Wir halten auch Widersprüche aus; das gehört dazu. Wir klammern keine Frage aus, weil uns das irgendwer verbieten will, weil wir nicht dazu geneigt sind, weil es zu weit führt, weil wir keine Zeit haben oder weil es uns aus strategischen und taktischen Gründen nicht in den Kram passt.

Meine Damen und Herren, unser Ziel ist es, gemeinsam mit möglichst vielen Menschen ein nachhaltiges, bildungs- und sozial -gerechtes Nordrhein-Westfalen zu schaffen. Dafür machen wir Politik. Dafür werben wir um das Vertrauen der Menschen – seit 30 Jahren als Partei, seit 20 Jahren als Fraktion.

Mit unserem Entschließungsantrag laden wir Sie ein, Teil dieser Zukunftspolitik und dieser Bewegung zu werden. Machen Sie diesen Zukunftsplan zum Zukunftsplan für Nordrhein-Westfalen. Auch wenn Sie es nicht tun, setzen wir darauf, dass sich am 9. Mai immer mehr Menschen für diesen Zukunftsplan entscheiden; denn die Herzen unserer Bürgerinnen und Bürger haben längst eine grüne Mitte.

(Beifall von den GRÜNEN)

Vielen Dank, Frau Abgeordnete Löhrmann. – Als nächster Redner hat für die Landesregierung der stellvertreten

de Ministerpräsident, Herr Professor Dr. Pinkwart, das Wort. Bitte schön, Herr Minister.

Sehr verehrte Frau Präsidentin! Meine sehr verehrten Damen und Herren! Die Ergebnisse der Zukunftskommission sollten – Zitat –

nicht als Placebo in der Schublade liegen, sondern auf dem Schreibtisch der Entscheidungsträger. Nicht Sammeltasse, sondern Werkzeug

für die Politik sein. – So hat es Bodo Hombach im vergangenen Jahr auf dem Abschlusstreffen der Kommission formuliert.

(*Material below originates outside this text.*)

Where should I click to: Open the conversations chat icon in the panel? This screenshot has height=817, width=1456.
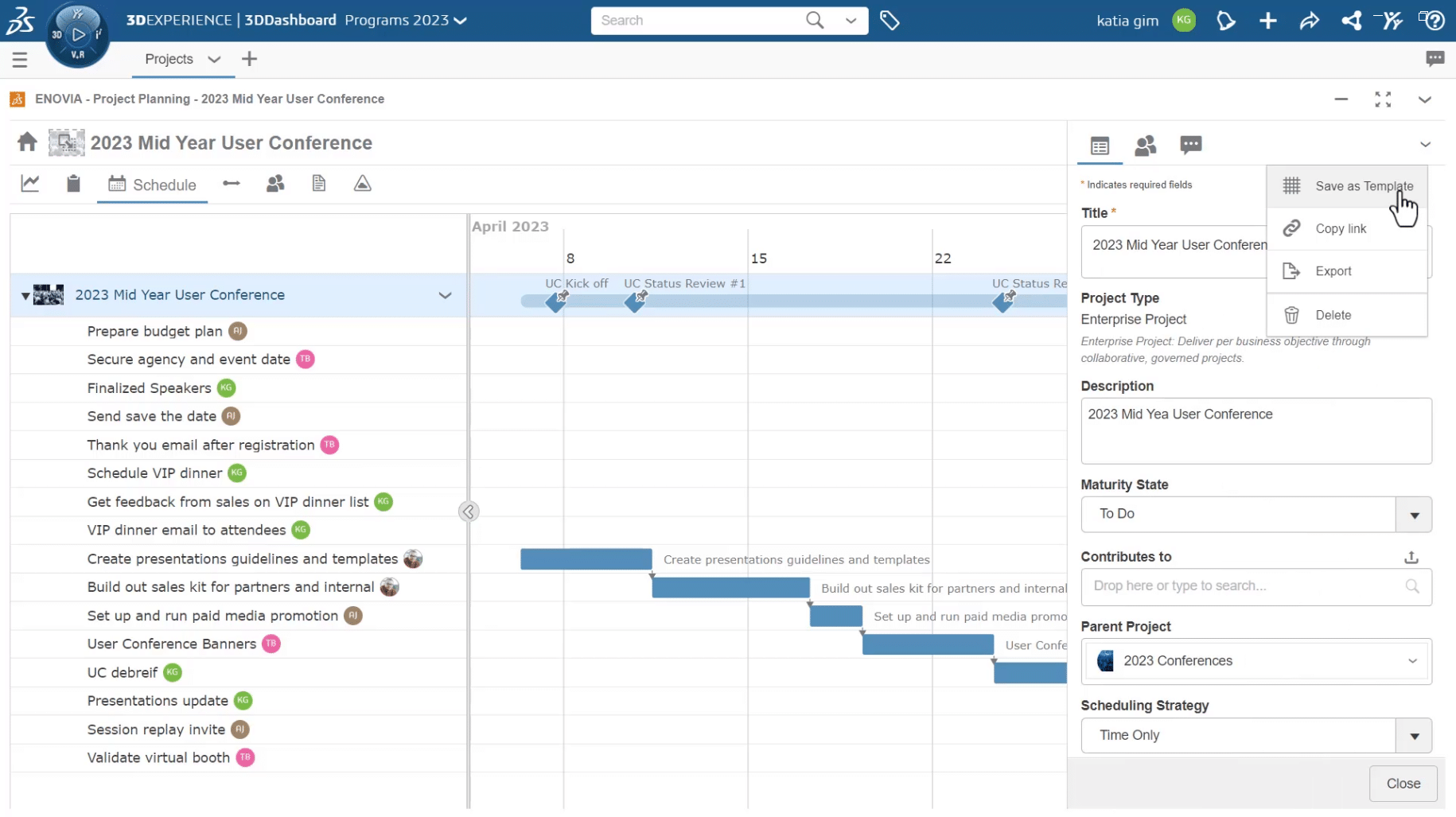point(1191,146)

(Johannes Remmel [GRÜNE]: Der auch noch! Alles Wiedergänger!)

Ich möchte mich an dieser Stelle noch einmal sehr herzlich bei den Mitgliedern der Kommission für ihre exzellente Arbeit bedanken. Herr Stahl hat es angesprochen: Sie haben uns das kostbarste gegeben, was sie haben, nämlich ihre Zeit.